→ **Your goal**
Turn the records below into a Markdown table with the columns Row and Record, numbering each row and leaving out any blank lines.

→ **Stored rows**
»»
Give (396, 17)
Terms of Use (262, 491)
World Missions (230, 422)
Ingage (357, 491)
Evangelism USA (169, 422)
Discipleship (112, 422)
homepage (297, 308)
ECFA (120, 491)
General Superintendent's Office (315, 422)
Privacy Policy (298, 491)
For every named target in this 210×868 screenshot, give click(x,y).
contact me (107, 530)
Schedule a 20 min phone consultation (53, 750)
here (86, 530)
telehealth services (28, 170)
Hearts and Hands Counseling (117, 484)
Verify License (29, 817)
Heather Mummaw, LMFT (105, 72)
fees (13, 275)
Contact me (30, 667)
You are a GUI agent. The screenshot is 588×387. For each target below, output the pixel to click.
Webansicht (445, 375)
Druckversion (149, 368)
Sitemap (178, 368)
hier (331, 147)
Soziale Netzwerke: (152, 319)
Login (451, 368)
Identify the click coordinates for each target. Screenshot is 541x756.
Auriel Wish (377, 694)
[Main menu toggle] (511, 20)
««
→ **Written solution**
| Row | Record |
|---|---|
| 1 | Give (396, 17) |
| 2 | Terms of Use (262, 491) |
| 3 | World Missions (230, 422) |
| 4 | Ingage (357, 491) |
| 5 | Evangelism USA (169, 422) |
| 6 | Discipleship (112, 422) |
| 7 | homepage (297, 308) |
| 8 | ECFA (120, 491) |
| 9 | General Superintendent's Office (315, 422) |
| 10 | Privacy Policy (298, 491) |
| 11 | For every named target in this 210×868 screenshot, give click(x,y). |
| 12 | contact me (107, 530) |
| 13 | Schedule a 20 min phone consultation (53, 750) |
| 14 | here (86, 530) |
| 15 | telehealth services (28, 170) |
| 16 | Hearts and Hands Counseling (117, 484) |
| 17 | Verify License (29, 817) |
| 18 | Heather Mummaw, LMFT (105, 72) |
| 19 | fees (13, 275) |
| 20 | Contact me (30, 667) |
| 21 | You are a GUI agent. The screenshot is 588×387. For each target below, output the pixel to click. |
| 22 | Webansicht (445, 375) |
| 23 | Druckversion (149, 368) |
| 24 | Sitemap (178, 368) |
| 25 | hier (331, 147) |
| 26 | Soziale Netzwerke: (152, 319) |
| 27 | Login (451, 368) |
| 28 | Identify the click coordinates for each target. Screenshot is 541x756. |
| 29 | Auriel Wish (377, 694) |
| 30 | [Main menu toggle] (511, 20) |